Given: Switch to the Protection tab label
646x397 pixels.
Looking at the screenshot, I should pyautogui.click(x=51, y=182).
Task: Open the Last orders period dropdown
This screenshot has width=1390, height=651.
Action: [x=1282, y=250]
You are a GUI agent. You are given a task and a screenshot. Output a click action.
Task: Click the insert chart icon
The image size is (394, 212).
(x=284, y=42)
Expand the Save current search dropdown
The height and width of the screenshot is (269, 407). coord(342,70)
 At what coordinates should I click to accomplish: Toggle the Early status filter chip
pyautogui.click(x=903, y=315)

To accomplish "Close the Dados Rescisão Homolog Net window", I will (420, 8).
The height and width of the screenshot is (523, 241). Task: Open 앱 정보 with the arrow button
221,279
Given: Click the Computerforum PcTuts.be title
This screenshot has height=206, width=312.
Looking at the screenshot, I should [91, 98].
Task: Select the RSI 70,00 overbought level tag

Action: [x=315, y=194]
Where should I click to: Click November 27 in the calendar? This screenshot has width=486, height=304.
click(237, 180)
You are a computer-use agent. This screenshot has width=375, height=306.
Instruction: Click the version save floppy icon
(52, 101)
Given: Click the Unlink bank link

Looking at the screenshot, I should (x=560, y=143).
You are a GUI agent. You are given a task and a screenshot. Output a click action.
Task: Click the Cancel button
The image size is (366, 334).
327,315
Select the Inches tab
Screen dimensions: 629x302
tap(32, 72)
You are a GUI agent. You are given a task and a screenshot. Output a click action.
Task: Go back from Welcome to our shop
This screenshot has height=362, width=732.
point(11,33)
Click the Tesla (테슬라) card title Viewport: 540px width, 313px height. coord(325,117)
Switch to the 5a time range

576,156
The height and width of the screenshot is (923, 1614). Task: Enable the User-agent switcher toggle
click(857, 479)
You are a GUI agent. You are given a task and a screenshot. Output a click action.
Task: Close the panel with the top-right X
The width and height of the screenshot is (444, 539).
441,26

(Directions): Would you output all the records above exactly as written?

(Answer to this exercise):
Given: Switch to the Protection tab label
646x397 pixels.
Looking at the screenshot, I should pyautogui.click(x=51, y=182).
Task: Open the Last orders period dropdown
This screenshot has width=1390, height=651.
Action: [x=1282, y=250]
You are a GUI agent. You are given a task and a screenshot. Output a click action.
Task: Click the insert chart icon
The image size is (394, 212).
(x=284, y=42)
Expand the Save current search dropdown
The height and width of the screenshot is (269, 407). coord(342,70)
 At what coordinates should I click to accomplish: Toggle the Early status filter chip
pyautogui.click(x=903, y=315)

To accomplish "Close the Dados Rescisão Homolog Net window", I will (420, 8).
The height and width of the screenshot is (523, 241). Task: Open 앱 정보 with the arrow button
221,279
Given: Click the Computerforum PcTuts.be title
This screenshot has height=206, width=312.
Looking at the screenshot, I should [91, 98].
Task: Select the RSI 70,00 overbought level tag

Action: [x=315, y=194]
Where should I click to: Click November 27 in the calendar? This screenshot has width=486, height=304.
click(237, 180)
You are a computer-use agent. This screenshot has width=375, height=306.
Instruction: Click the version save floppy icon
(52, 101)
Given: Click the Unlink bank link

Looking at the screenshot, I should (x=560, y=143).
You are a GUI agent. You are given a task and a screenshot. Output a click action.
Task: Click the Cancel button
The image size is (366, 334).
327,315
Select the Inches tab
Screen dimensions: 629x302
tap(32, 72)
You are a GUI agent. You are given a task and a screenshot. Output a click action.
Task: Go back from Welcome to our shop
This screenshot has height=362, width=732.
point(11,33)
Click the Tesla (테슬라) card title Viewport: 540px width, 313px height. coord(325,117)
Switch to the 5a time range

576,156
The height and width of the screenshot is (923, 1614). Task: Enable the User-agent switcher toggle
click(857, 479)
You are a GUI agent. You are given a task and a screenshot. Output a click action.
Task: Close the panel with the top-right X
The width and height of the screenshot is (444, 539).
441,26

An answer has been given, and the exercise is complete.